Dallas-based Heritage-Slater Americana is holding the auction of items associated with the reclusive billionaire, whose life of designing and flying planes and producing movies was dramatised in 2004’s The Aviator, directed by Martin Scorsese and starring Leonardo DiCaprio as Hughes.

The auction was to begin tonight and end tomorrow. Included is a telegram that Hughes sent to Hepburn on January 19, 1937 – the day he set a new air record, flying from Burbank, California, to Newark, New Jersey, in seven hours, 28 minutes and 25 seconds.

The flight was over, and Hughes apparently was running behind schedule to meet Hepburn at Chicago’s Ambassador Hotel before she performed in a play.
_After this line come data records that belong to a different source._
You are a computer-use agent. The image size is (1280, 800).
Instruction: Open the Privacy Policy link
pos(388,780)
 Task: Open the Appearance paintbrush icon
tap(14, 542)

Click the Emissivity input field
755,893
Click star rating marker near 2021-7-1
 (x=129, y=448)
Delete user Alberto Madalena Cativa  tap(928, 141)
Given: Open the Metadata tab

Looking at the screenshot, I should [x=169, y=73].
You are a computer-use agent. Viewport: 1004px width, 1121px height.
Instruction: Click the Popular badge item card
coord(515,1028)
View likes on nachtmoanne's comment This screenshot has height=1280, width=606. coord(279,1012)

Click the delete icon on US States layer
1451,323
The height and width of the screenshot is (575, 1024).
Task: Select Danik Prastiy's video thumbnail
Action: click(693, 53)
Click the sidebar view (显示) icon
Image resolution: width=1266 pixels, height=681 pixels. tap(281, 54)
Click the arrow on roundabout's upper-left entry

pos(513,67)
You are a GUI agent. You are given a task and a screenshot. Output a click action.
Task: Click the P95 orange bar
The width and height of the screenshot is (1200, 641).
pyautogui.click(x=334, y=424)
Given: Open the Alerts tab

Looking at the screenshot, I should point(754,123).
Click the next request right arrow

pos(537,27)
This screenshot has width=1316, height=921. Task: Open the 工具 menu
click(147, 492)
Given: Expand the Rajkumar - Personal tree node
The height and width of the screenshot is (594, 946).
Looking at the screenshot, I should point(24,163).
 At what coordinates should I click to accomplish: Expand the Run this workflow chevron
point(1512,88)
“Supposed to arrive six something in the afternoon,” the Western Union telegram reads. “Probably not in time to see you before the theatre so will try to contain myself until eleven thirty, love Dan.”

Dan was short for Dynamite, one of several nicknames the two shared, said Michael Riley of Heritage-Slater Americana.

Riley said the owner of the documents, which include two 1939 hand-written draft telegrams by Hepburn, isn’t being identified.

Other items in the auction include a brown hat with the initials “HRH”.

“He had so much money, he had so much power,” said Riley. “He truly was a legendary aviator. He did incredible things in terms of flying. He led the kind of life a lot of people would like to live,” he said.

Hughes died in Houston, Texas, on April 5, 1976. He was 72 years old.